Please enjoy a "sneak peek" of the unnamed sequel to Midnight Rose

Alix turned the knob and slipped into the bedroom, moving like the soundless wraith she'd become, stealthy and graceful for the first time in her life, and filled with a dreadful excitement for what lay ahead. She was only vaguely aware of the quiet that swept in behind her like an errant shadow and wrapped thick tendrils around her senses, making everything seem muffled and hazy.

Despite its tomblike silence, the room looked cheerful. A brass floor lamp cast a golden arc in the corner, banishing the gloom and gilding the ivory walls and mouldings. Jude's clothing lay discarded on the chaise lounge nearby, copies of Sports Illustrated and The New Yorker scattered across its foot. Signs of normalcy that twisted her reality and sent a hysterical giggle to threaten her grave decorum. The woodsy, herbal scent of shampoo and soap hung in the air; somewhere beyond another door, a faucet dripped once, twice, sounds Alix's ears could never have discerned two days ago.

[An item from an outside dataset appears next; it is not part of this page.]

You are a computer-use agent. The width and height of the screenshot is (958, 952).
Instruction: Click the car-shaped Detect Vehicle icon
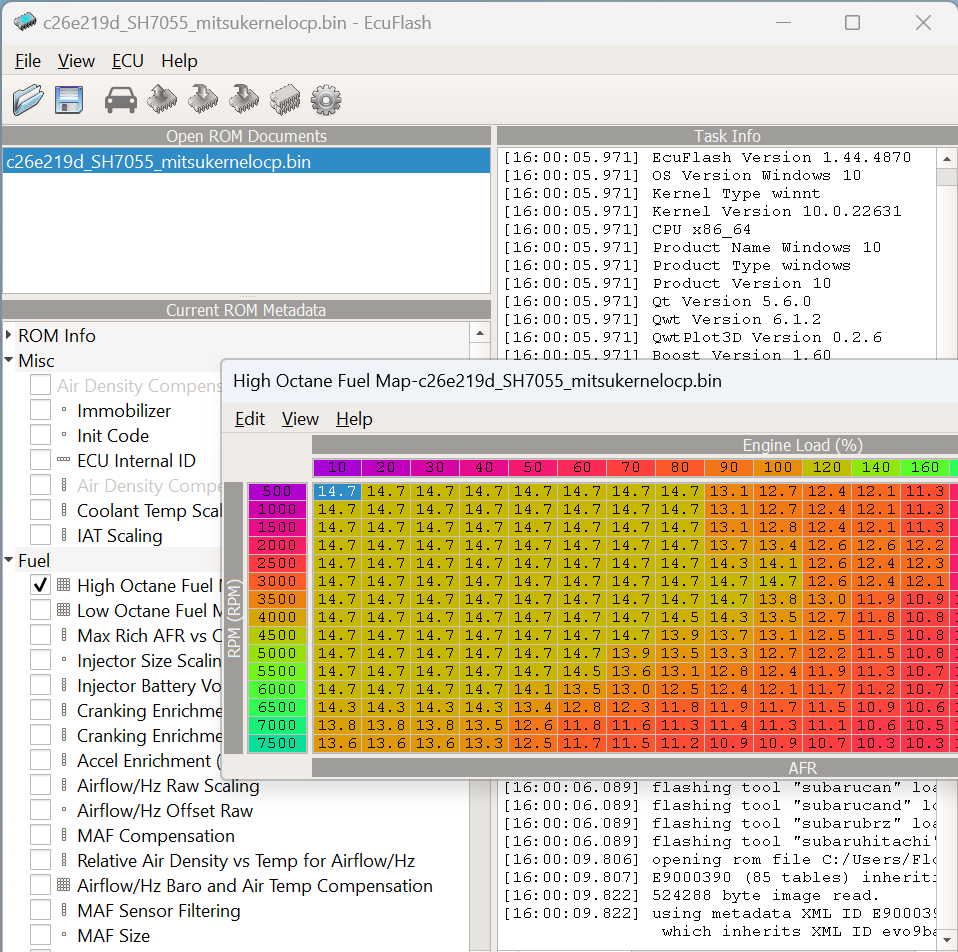pos(121,99)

And Jude. Jude was there, the dark and light of Alix's story. The hero and villain. Clad only in a pair of pale blue pajama bottoms, his hair damp from the shower, he stood staring out one of the double windows with his forearm braced on the sash. He stood like one of the marble statues in the garden, seemingly unaware of her presence. Only preternatural vision could perceive the minute tightening of the muscles in his naked shoulders, the vague stiffening of his spine, as she closed the door behind her and leaned against it.

There was something less remote about him in that reflective posture. A vulnerability she hadn't seen before. He looked young, troubled. He looked...human.

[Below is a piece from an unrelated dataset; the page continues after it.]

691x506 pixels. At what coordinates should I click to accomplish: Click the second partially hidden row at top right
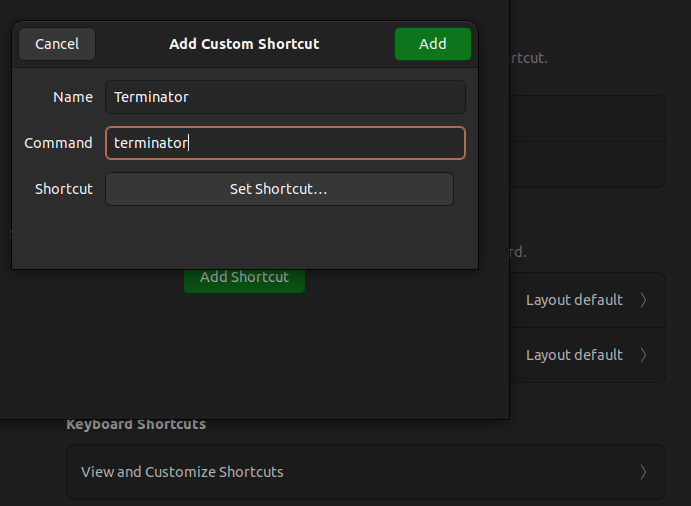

For a fleeting moment she loved him with a ferocity that startled and frightened her. Then her reasons for being there washed over her again, and the low, simmering rage returned, fortifying her against maudlin sentiments that refused to die.

"What do you want?" he spoke finally, his gaze fixed somewhere far beyond the glass panes and bricked-in courtyard below, far beyond the townhouse that guarded all the bloody secrets of his kind--and now hers.

She tried to swallow the lump in her throat and failed, the roar of blood and hunger swishing loud in her ears. "I don't really know. Maybe you can tell me."

"You're weak and shaky," he observed without looking at her. "The world is too loud, too bright, your nerves raw."

"Yes."

"You would climb out of your skin if it were possible."

"Yes. What's wrong with me?"

"You're hungry. You need nourishment."

She drew a breath for the first time in eons, filling lungs that no longer needed oxygen to sustain her. "I don't suppose that means a Big Mac and fries, huh?"

"No."

"God help me."

But there was no God here. They both knew it.

Jude came to life at last, shifted his attention from the rain-soaked night and turned to look at her. Neither spoke while dark, forbidden tension moved the air in sultry waves between them. Shadows Alix had never noticed before danced in every corner of the room. Phantom voyeurs, watching. Laughing.

If Jude saw them, he showed no sign. He seemed only aware of Alix, his speculative gaze peeling away skin and muscle and bone, down to the raw, newly immortal heart of her. And to her eyes, he was everything beautiful and horrible, king of the laughing shadows, lover and liar and monster.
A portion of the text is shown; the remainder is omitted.